— start RECORDS TO PROCESS —

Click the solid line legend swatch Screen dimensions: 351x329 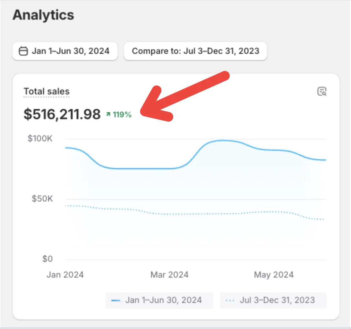pos(116,301)
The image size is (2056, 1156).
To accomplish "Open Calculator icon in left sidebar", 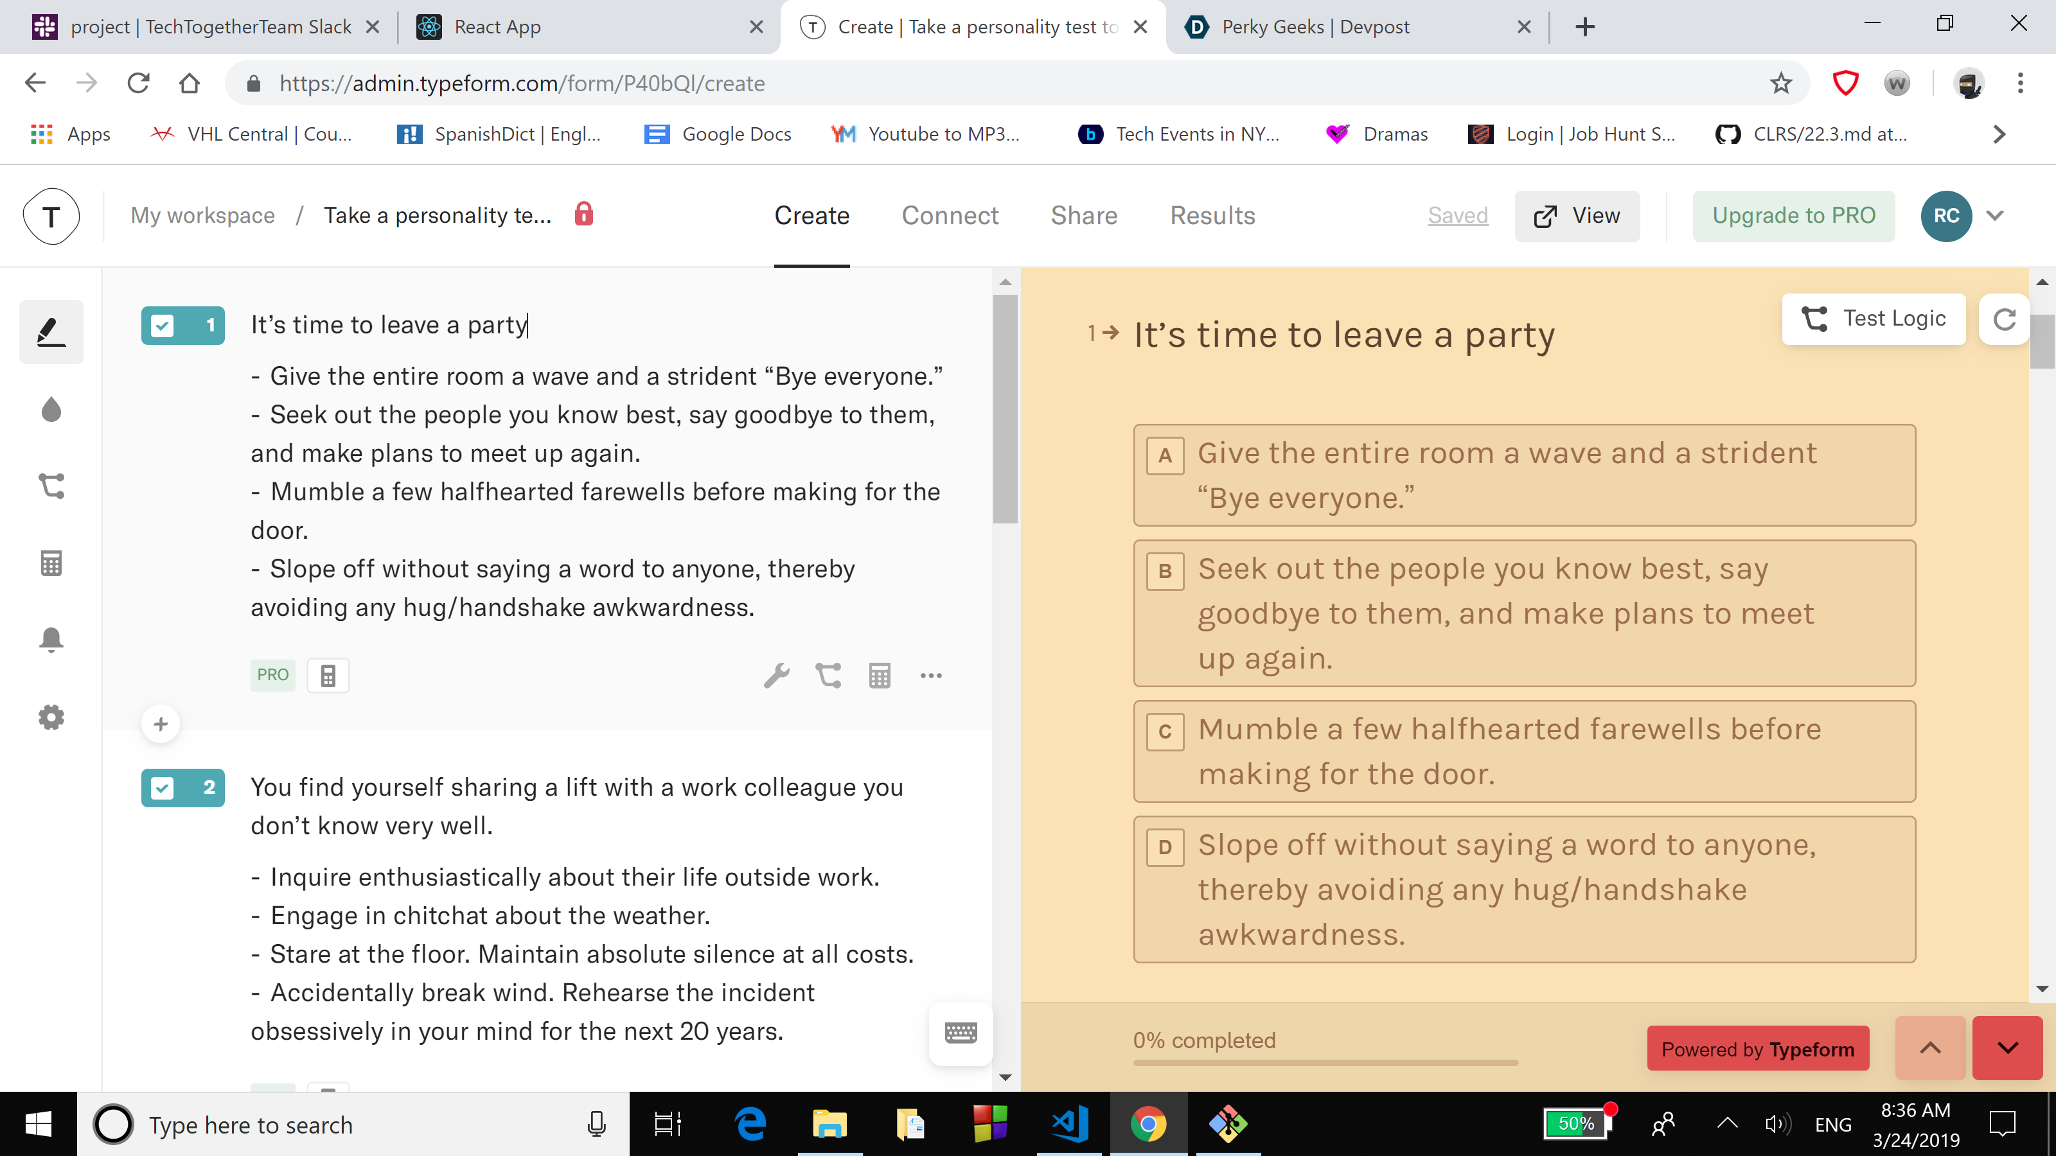I will (x=51, y=563).
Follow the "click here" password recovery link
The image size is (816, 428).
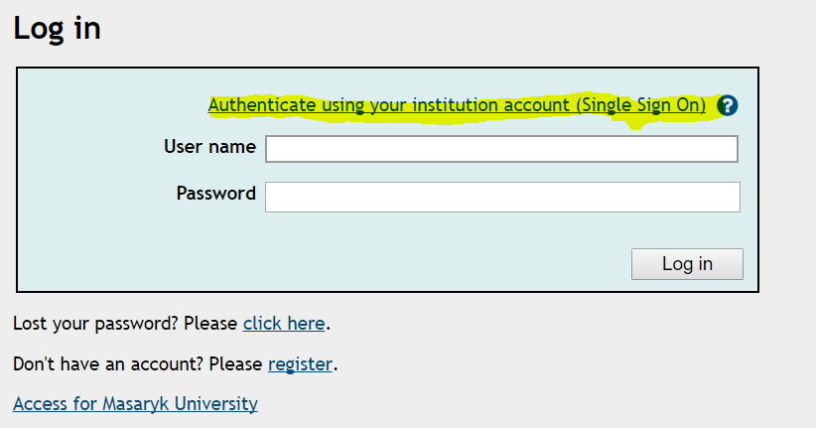(284, 323)
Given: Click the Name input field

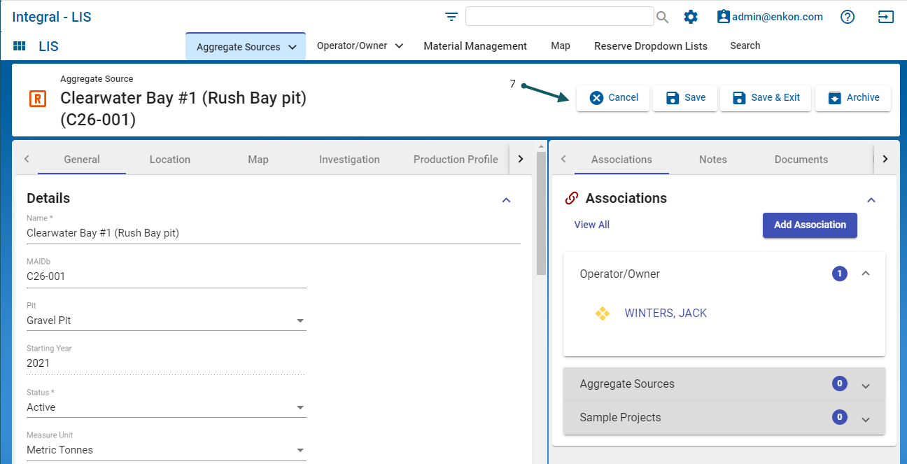Looking at the screenshot, I should 273,233.
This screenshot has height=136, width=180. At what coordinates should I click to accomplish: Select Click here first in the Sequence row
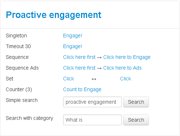pyautogui.click(x=79, y=57)
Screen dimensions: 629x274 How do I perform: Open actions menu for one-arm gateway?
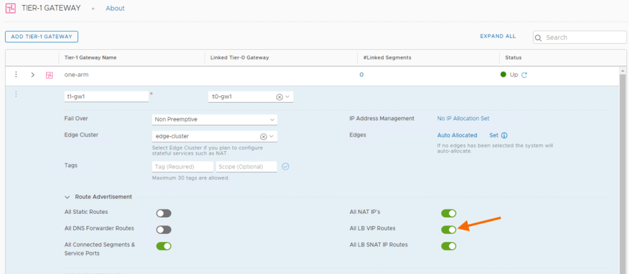[x=16, y=75]
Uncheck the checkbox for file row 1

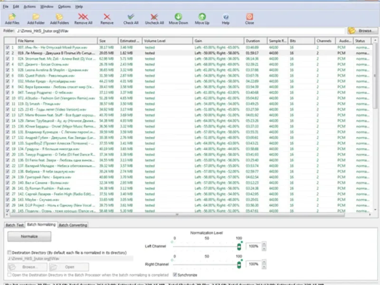point(8,48)
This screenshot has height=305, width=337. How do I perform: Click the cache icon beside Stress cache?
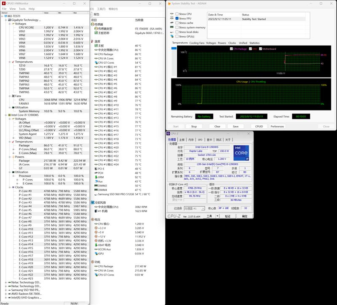click(x=171, y=23)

— end RECORDS TO PROCESS —

SET EXERCISE:
Identify every line of the material above that contains the string "here", and copy each such line in full.

EXERCISE SOLUTION:
Follow the "click here" password recovery link
This screenshot has height=136, width=180. At what coordinates should I click to accomplish: Select Click here first in the Sequence row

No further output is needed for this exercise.